「真実の口」2,165 来るべき大地震に備えて ㉘

前回の続き・・・。

前回、電子基準点を紹介したが、スロースリップをどのようにして検出をするのか地震調査研究推進本部事務局・広報誌「地震本部ニュース」平成 30 年( 2018 年)秋号に掲載されている。

通常は、プレートが水平移動している。

海溝型地震

これに対してスロースリップ地震は、プレート境界の断層がゆっくり動く現象で、いつもと違う動きなのだが我々が体感することは無い。

スロースリップ地震

スロースリップ地震は、世界的にも注目されている地震現象らしく、日本では、従来の「地震学」とは別のテーマで、科学研究費助成事業新学術領域研究「スロー地震学」として、東京大学地震研究所を中心に集中的な研究が行われているそうだ。

以下が、 1900 年以降、 M8.8 以上の地震とスロースリップ地震の関連である。

M8.8以上の地震とSSEの関連

我が国の電子基準点は、GPS 衛星からの信号を受け、その基準点の上下、水平の変動をオンラインでつくばにある国土地理院測地観測センターに送信され、僅かな位置の移動を測定できるようになっている。

例えば、東日本大震災の時には、宮城県石巻市牡鹿半島の牡鹿局で、 5.3m 水平移動し、 1.2m 沈下したことが分かっている。
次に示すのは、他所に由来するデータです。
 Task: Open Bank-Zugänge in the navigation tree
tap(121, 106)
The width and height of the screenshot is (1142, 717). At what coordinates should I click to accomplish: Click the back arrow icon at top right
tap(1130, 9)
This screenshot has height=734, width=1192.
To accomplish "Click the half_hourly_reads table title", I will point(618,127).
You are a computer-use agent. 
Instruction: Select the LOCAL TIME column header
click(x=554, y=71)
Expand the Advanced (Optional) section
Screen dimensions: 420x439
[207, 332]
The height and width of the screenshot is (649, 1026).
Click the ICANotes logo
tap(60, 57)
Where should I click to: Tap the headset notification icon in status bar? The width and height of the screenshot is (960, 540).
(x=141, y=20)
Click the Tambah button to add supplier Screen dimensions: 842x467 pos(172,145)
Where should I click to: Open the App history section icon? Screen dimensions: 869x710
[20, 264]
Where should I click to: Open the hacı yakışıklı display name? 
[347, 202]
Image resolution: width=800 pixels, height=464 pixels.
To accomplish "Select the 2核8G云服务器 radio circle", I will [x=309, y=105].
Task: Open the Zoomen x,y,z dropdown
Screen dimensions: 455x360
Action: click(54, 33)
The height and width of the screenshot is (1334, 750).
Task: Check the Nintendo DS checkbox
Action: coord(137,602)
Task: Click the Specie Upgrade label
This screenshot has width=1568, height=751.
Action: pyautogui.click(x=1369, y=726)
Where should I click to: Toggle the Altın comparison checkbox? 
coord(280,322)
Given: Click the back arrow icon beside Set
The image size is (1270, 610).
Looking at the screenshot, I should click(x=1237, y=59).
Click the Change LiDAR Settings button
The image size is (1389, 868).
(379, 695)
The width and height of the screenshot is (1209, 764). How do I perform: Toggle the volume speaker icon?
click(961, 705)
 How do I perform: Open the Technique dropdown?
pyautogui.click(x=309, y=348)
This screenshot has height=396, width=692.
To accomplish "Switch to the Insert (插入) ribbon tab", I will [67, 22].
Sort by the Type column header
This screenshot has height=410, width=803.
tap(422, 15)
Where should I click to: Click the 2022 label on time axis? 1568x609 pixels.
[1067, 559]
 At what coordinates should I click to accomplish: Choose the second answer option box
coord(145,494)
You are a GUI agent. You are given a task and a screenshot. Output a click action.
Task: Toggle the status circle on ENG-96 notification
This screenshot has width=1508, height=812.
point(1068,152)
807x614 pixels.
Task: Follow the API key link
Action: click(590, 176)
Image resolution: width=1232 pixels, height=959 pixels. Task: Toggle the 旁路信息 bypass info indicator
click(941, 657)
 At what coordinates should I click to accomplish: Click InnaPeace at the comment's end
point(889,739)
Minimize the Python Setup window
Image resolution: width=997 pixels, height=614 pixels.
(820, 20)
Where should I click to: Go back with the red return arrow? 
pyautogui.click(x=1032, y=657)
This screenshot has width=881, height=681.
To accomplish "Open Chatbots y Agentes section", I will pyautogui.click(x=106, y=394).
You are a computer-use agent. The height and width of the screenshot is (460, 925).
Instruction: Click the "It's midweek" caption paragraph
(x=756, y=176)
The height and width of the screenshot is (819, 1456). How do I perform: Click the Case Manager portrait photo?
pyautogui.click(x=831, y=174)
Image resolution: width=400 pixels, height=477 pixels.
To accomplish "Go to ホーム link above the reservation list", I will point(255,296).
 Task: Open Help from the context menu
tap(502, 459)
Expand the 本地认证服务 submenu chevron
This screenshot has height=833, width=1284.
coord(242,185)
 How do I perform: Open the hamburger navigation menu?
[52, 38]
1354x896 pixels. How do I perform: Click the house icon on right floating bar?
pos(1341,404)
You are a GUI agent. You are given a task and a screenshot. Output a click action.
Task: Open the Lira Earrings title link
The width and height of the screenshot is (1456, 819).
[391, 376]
また、海上保安庁の調査では、 70km 沖合の震央では、東南東方向に 23m 水平移動、 5 ~ 7m 隆起したことも観測されている。

更に、海洋科学技術開発機構の調査では、日本海溝縁で 40 ~ 50m の超巨大すべりと 7 ~ 10m の隆起があったことも明らかにされている。

東日本大震災のGPS

上は東日本大震災の日の 18:00 から 21:00 までの GPS 測定による移動である。

東日本全体が移動しているのがわかる。

そして、スロースリップ地震研究の第一人者と言われているのが、京都大学防災研究所・地震学者の伊藤喜宏准教授らしい。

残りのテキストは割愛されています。